Mairesse Georges H, Raepers Monique, Legrand Isabelle, Baroud Imad, Deheneffe Yvon, Emonts Michel, Paquay Jean-Louis, Mitri Kamal
Cliniques du Sud-Luxembourg, Arlon, Belgium.
J Interv Card Electrophysiol. 2003 Dec;9(3):371-5. doi: 10.1023/a:1027403729049.

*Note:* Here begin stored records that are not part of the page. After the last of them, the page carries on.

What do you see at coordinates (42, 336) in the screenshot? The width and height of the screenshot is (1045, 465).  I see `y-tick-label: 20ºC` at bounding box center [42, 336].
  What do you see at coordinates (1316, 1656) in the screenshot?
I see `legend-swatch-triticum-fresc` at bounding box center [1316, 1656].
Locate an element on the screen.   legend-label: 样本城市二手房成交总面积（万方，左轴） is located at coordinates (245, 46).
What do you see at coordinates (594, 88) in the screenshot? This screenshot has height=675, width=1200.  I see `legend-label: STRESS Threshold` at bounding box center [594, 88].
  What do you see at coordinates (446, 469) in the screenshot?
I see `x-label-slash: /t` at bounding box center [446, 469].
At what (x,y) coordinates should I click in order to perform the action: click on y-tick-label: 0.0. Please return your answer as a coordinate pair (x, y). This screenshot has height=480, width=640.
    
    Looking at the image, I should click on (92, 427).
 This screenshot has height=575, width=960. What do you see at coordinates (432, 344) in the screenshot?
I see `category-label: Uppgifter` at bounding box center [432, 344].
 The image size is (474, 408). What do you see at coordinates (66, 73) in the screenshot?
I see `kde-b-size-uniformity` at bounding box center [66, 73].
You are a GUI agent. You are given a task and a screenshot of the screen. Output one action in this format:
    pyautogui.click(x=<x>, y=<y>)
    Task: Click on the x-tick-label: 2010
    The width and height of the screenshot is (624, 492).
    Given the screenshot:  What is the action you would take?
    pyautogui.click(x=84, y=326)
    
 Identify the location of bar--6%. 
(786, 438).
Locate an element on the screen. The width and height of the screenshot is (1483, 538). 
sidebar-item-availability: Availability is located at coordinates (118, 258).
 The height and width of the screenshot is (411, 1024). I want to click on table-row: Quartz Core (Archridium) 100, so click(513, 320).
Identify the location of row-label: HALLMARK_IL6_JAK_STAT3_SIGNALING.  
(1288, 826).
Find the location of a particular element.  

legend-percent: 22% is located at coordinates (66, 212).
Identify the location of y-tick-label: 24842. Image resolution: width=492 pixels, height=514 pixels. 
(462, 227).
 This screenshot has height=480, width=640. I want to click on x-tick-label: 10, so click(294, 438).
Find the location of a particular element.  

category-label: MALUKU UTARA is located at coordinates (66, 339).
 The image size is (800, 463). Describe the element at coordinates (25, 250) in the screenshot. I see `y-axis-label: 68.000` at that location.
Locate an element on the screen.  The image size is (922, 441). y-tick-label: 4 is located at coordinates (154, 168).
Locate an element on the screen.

Internal electrical cardioversion is currently used in patients with persistent atrial fibrillation resistant to external electrical cardioversion. In external cardioversion, biphasic waveforms have shown a greater efficacy than monomorphic waveforms. The present study aimed to test the safety and efficacy of rectilinear biphasic waveform in converting patients with persistent atrial fibrillation to sinus rhythm using internal electrical cardioversion, and to compare it with that of classical monophasic waveform. Twenty-seven consecutive patients with persistent AF received 31 internal cardioversions, using monophasic waveform in 11 (group I), and rectilinear biphasic waveform in 20 cases (group II). Baseline patients characteristics were similar in both groups. Multipolar catheters were positioned in the distal coronary sinus and in the high right atrium. Synchronised shocks were delivered using an escalating protocol of 2, 5, 10, 15, 20, 30, and 50 Joules. In group I, 1 patient was resistant to maximal energy (success rate 91%). The mean energy of the maximal shock was 18 +/- 13 J. In group II, all patients were converted to sinus rhythm. The mean energy of the maximal shock was 9 +/- 5 J (p < 0.01 vs. group I). No significant complications occurred. At 3 months follow-up, 45% of group I and 60% of group II patients remained in sinus rhythm (p = NS). We conclude that internal cardioversion using rectilinear biphasic waveform is feasible and safe, and requires less energy than classical monophasic waveforms.
目前,体内电复律用于对体外电复律耐药的持续性房颤患者。在体外电复律中,双相波显示出比单相波更高的疗效。本研究旨在测试使用体内电复律将持续性房颤患者转为窦性心律时直线双相波的安全性和有效性,并将其与经典单相波进行比较。27例连续的持续性房颤患者接受了31次体内复律,其中11例使用单相波(I组),20例使用直线双相波(II组)。两组患者的基线特征相似。多极导管置于远端冠状窦和高位右心房。使用2、5、10、15、20、30和50焦耳的递增方案进行同步电击。在I组中,1例患者对最大能量无反应(成功率91%)。最大电击的平均能量为18±13焦耳。在II组中,所有患者均转为窦性心律。最大电击的平均能量为9±5焦耳(与I组相比,p<0.01)。未发生明显并发症。在3个月的随访中,I组45%的患者和II组60%的患者维持窦性心律(p=无显著性差异)。我们得出结论,使用直线双相波进行体内复律是可行且安全的,并且比经典单相波需要更少的能量。